Lloyd and I also experimented with a simple Retrieval Augmented Generation (RAG) application to test the capability of ChatGPT to answer questions about the Physical Activity Implementation Guide. We passed it the web page below from a draft of the implementation guide in a prompt. This page described the different types of physical activity measures and included tables that included LOINC codes for each of these measures.
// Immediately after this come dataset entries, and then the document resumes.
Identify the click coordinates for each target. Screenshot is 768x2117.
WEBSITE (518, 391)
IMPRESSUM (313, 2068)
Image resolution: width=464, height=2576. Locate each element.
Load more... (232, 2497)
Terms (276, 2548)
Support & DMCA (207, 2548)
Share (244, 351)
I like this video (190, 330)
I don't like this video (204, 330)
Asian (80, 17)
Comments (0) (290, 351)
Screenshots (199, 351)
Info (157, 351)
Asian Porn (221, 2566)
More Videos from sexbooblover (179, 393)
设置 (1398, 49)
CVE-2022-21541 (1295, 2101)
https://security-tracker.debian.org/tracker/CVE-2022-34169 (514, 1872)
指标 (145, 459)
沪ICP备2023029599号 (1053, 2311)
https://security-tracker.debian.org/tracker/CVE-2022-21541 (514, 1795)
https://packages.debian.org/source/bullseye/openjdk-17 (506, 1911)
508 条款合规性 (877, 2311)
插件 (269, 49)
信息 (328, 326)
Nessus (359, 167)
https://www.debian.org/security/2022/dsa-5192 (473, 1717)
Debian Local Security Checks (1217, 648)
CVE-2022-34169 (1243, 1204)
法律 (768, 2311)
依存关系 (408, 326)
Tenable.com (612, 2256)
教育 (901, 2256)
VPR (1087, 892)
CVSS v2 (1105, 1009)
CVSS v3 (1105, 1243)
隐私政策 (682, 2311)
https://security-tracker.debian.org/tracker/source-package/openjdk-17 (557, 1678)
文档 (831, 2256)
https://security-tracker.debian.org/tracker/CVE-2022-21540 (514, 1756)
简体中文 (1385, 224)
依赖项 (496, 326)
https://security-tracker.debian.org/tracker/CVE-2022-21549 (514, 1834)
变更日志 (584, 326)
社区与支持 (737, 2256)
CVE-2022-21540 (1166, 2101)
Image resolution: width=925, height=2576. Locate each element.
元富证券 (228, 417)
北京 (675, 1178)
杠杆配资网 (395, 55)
ChatGPT responded accurately when asked for the LOINC code for most of the measures but could not find a LOINC code for Activity Duration. At that point, I explained to ChatGPT how to find the LOINC code for Activity Duration in the second column of the first row of the table in the Activity-Based Measures section. ChatGPT apologized for the oversight and its response accuracy improved after that.
I will be including transcripts from these conversations with ChatGPT in upcoming blogs along with the results of other experiments with GPT-4 and other large language models in healthcare applications.
Let me know if you have ideas for how we can test and prove the value of generative AI in future FHIR Connectathons. We are fortunate in the healthcare industry to have the FHIR standard for data exchange that is understood by software developers and our AI co-pilots such as ChatGPT. That allows us both to focus together on solving real world problems!